I’ve been returning for the past few days to this paragraph from what is essentially Ignatius’ preface to his exercises. I can’t get over these words:
“All the things in this world are also created because of God’s love and they become a context of gifts, presented to us so that we can know God more easily and make a return of love more readily.”
The first time I ever sat down with my spiritual director in San Francisco, we ended our session with these words on a sheet of paper. I was to take them home and pray them through. (I had asked for homework…because homework always makes me feel better.)

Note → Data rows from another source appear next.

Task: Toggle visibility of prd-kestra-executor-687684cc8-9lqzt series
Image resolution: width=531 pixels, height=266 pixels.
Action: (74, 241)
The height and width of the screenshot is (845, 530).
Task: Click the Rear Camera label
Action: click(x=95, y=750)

See, this was still in my first year in San Francisco: The year of the Stay at Home Mom Personal Crisis. If you’ve been reading my blog for long you might laugh at this. That’s because I wrote about it A LOT. I was obsessed with the need to believe that I was still worthy. Me, this woman whose life was once full of ministry and sacrificial choices, afternoons discussing broken home lives with high school girls over coffee, nights sharing fries with awkward freshmen at the local pizza place. My working life was beautiful and hard and fulfilling. I loved my job.
But there was something under that, a dark need: Jesus, I secretly thought, liked me best when I was working the hardest.
When I quit full time ministry to stay home with my then 1-year-old, I couldn’t imagine that my life could ever be as valuable to God as it once had been. (If the rest of my culture didn’t find value in the work of a SAHM, could I?)
When my spiritual director gave me this small set of Ignatian thoughts to meditate on, I kept coming back to the gifts I had in my life: Living my days alongside my boy, enjoying his growing, lunchtime with him at his kid-size table, teaching him the name of every possible shark (his obsession at the time).
What began to happen to me was simple: When I didn’t fix my desires on superficial success, impressiveness, false burdens, or people pleasing, Ignatius was right: “Everything [had] the potential of calling forth in [me] a more loving response to our life forever with God.”
It didn’t have to be about whether my calling was exciting to the stranger at the park. It didn’t have to ache when Cocktail-Party-Professional-Lady made a joke about SAHMs while I stood in her circle. I didn’t need to explain my former credentials to my husband’s coworkers. What mattered was that I know the truth: Jesus is not impressed with me because of what I accomplish. What he desires from me is a life where everything calls me forth to love him.
Sometimes that looks like talking about God’s deep love with a 15-year-old who finds her worth in the laxatives she swallows in the dark of her bedroom. Sometimes that looks like playing “Cars” for the 2 millionth time on the floor and being bored out of my mind.
What God wants is my love. And I give it by living. I give it by using the gifts of creation.
“For everything has the potential of calling forth in us a more loving response to our life forever with God.
Our only desire and our one choice should be this: I want and I choose what better leads to God’s deepening life in me.”